Uzun zamandır bloğumla pek ilgilenemedim, farkındayım. Aklımda
bazı projeler dolanıyor, onlar için vakit yaratmaya çalışıyordum. Bazı projeler
üzerinde çalışabildim bazıları ise bekleme modunda hala. :) Ancak daha fazla
post girmezsem bu mecradan dışlanacağımı hissettim –ve geldim!
Tabii bu süre zarfında yazmayı kesmedim. Çünkü yazmak ve
akabinde okumak en büyük motive kaynağım. Sadece bloğa ekleme yapmadım… Uzun zamandır
ülke olarak kötü günler geçiriyoruz ve bu gerginlik bireylerin üzerinde de
olumsuz etkiler yaratıyor. Bir yanda patlayan bombalar, tüfek silah sesleri,
şehitlerimiz, hayatını yitiren masum çocuklar ve sivil halk, talan edilen
ormanlarımız, her gün tacize tecavüze uğrayan kadınlarımız, birbirine nefret
kusan vatandaşlarımız, çoğunluğu aç ve açıkta yaşayan mülteciler…
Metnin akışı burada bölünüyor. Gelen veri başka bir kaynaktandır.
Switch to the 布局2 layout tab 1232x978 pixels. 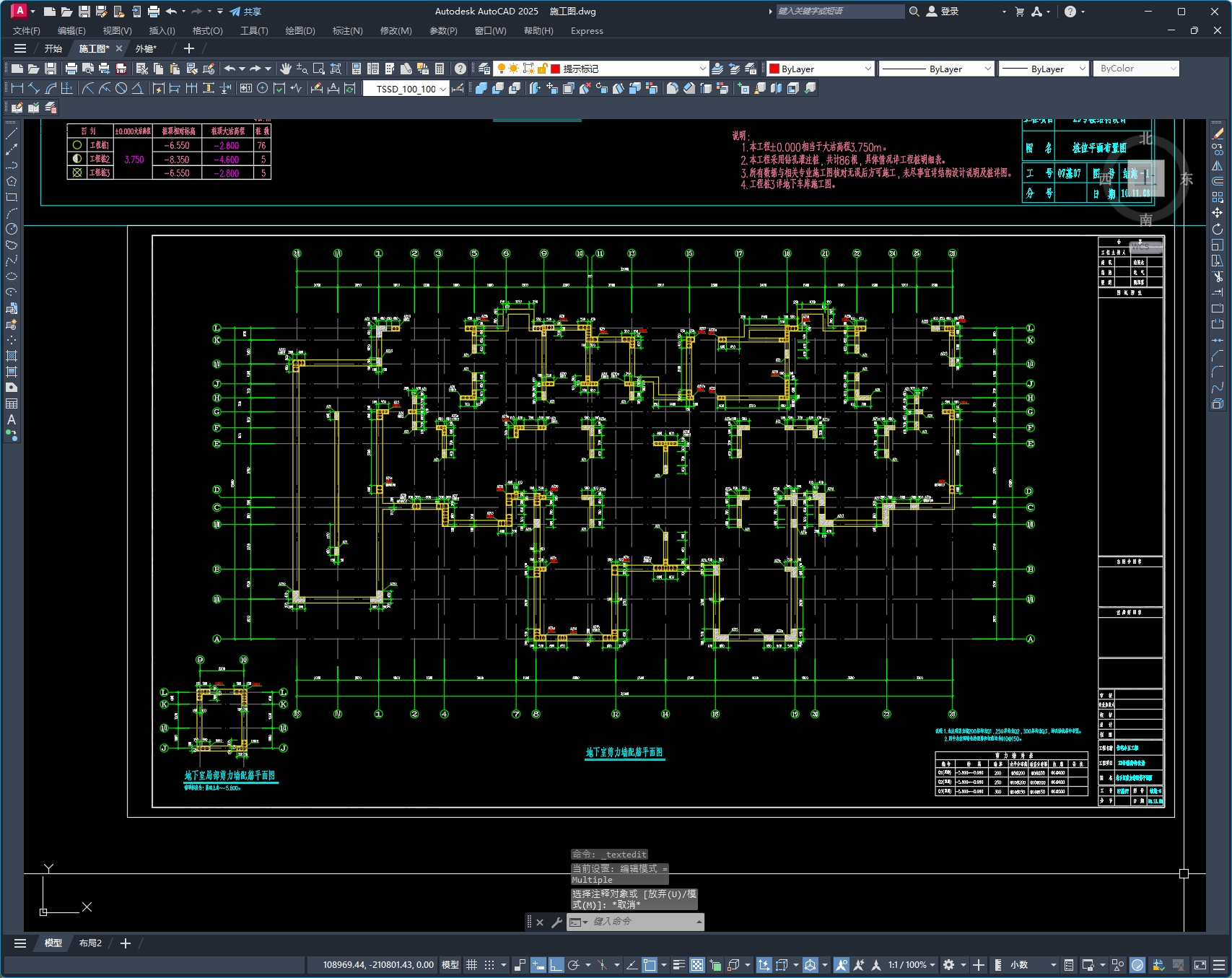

Yine de diyorum yine de barış gelecek!
Tüm bunların arasında mutlu olmak –mutlu olmam mümkün değil
elbette. Tek tutunduğum umudum. Yine de diyorum yine de barış gelecek! Hani o
herkesin umudu, herkesin istediğini bende istiyorum. Ne yapmak lazım barış
için? Fikirlerim nezdinizde değerli midir bilemiyorum, ancak birazda faydası
olacağı konusunda eminim…
Lütfen, lütfen artık düşmanca yaklaşmayalım hiç kimseye.
Yıllarca kardeş kavgası görmüş bu topraklarda daha fazla kine, hırsa, dövüşe yer
vermeyelim. Empati önemli olan ‘kendini bir başkasının yerine koyarak düşünme
kabiliyeti, duygudaşlık’, empati yapalım.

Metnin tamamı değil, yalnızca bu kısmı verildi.